A review of design characteristics of cognitive behavioral therapy-informed behavioral intervention technologies for youth with depression and anxiety
- PMID: 29942571
- PMCID: PMC6001244
- DOI: 10.1177/2055207616675706
A review of design characteristics of cognitive behavioral therapy-informed behavioral intervention technologies for youth with depression and anxiety
Abstract
Objective: Cognitive behavioral therapy (CBT) has the strongest evidence base for the prevention and treatment of depression and anxiety in youth. Behavioral intervention technologies (BITs) provide an opportunity to overcome access barriers to traditional delivery of CBT. The present review evaluates the design characteristics of CBT-informed BITs for depression and anxiety designed for and tested with youth.
Methods: A state-of-the-art review of three library databases (PubMed, Scopus, and Web of Science) was conducted to identify papers that evaluated the use of CBT-informed BITs for the prevention and/or treatment of depression and anxiety among youth. Narrative results of design characteristics were organized using the BIT model, which provides a framework for design and evaluation.

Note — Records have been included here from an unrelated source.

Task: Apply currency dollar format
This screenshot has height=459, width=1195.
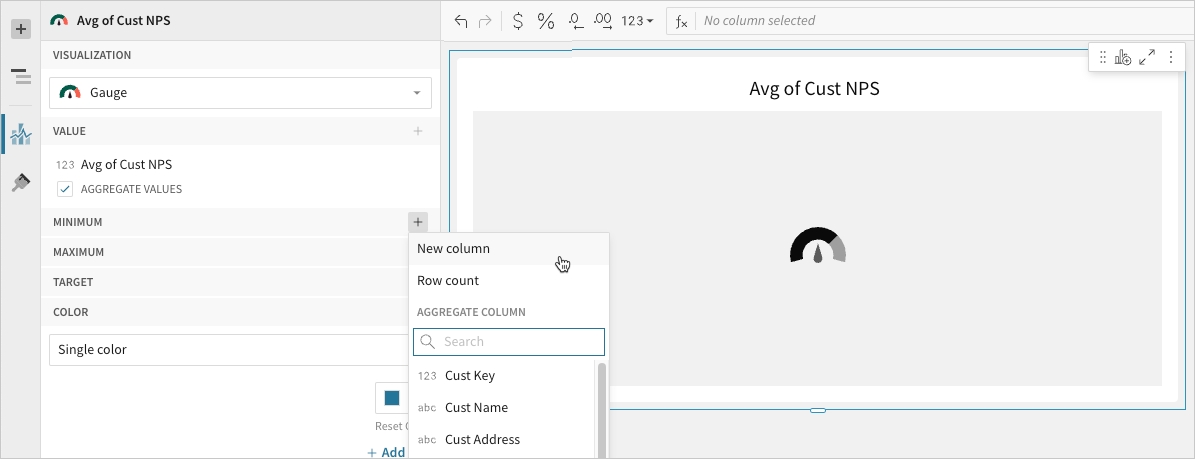Action: 517,21
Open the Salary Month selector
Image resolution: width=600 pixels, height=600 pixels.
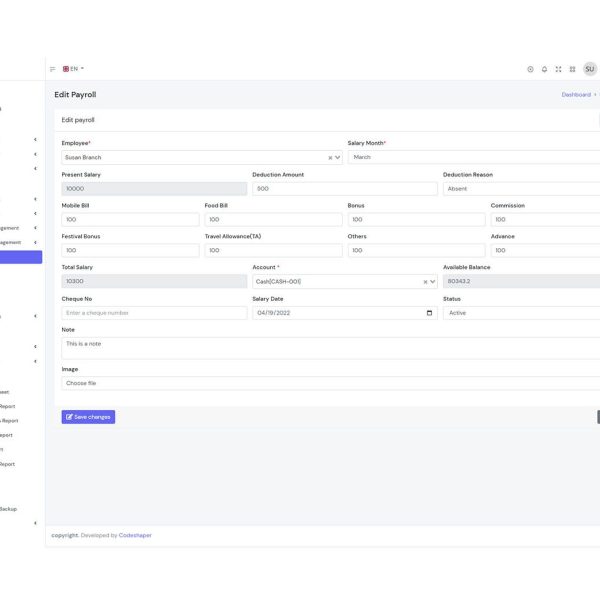[474, 157]
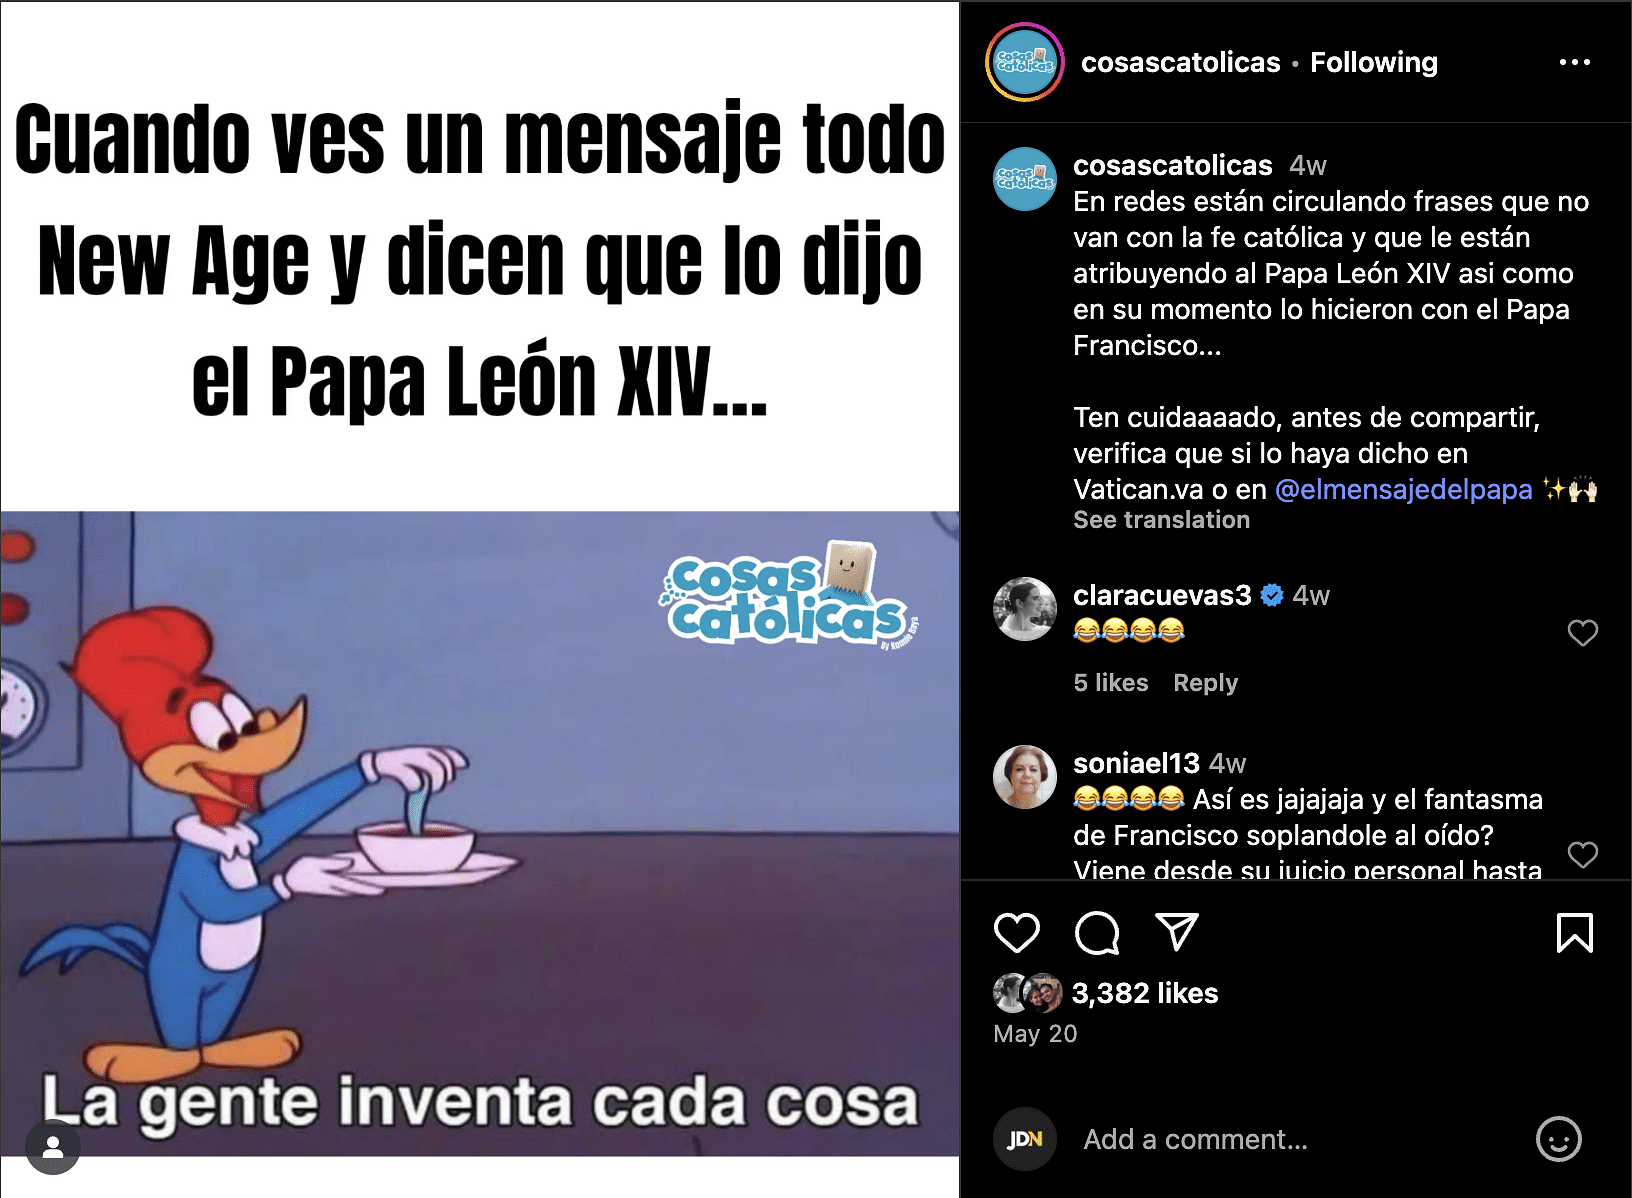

Results: 219 unique results were retrieved through the search. After review, 14 papers (4 prevention and 10 treatment) met the selection criteria. A broad diversity occurred in reporting the design and methodology of CBT delivered to youth through BITs. Psychoeducation was overwhelmingly utilized as the primary change strategy throughout the interventions, with a heavy use of content delivery elements and linear workflows. The reporting of sample characteristics was minimal and varied.
Conclusions: Providing psychoeducation via content delivery was the most utilized BIT change strategy in the interventions, likely limiting the use of multiple BIT elements or flexible workflows. While characterizations could be inferred from the current reports, the high level of variability in reporting is problematic. Generalizability becomes increasingly more difficult to carry out effectively without clear descriptions of the design for evaluated BITs.
Keywords: Cognitive behavioral therapy; anxiety; behavioral intervention technologies; depression; prevention; treatment; youth.
Conflict of interest statement
The author(s) declared no potential conflicts of interest with respect to the research, authorship, and/or publication of this article.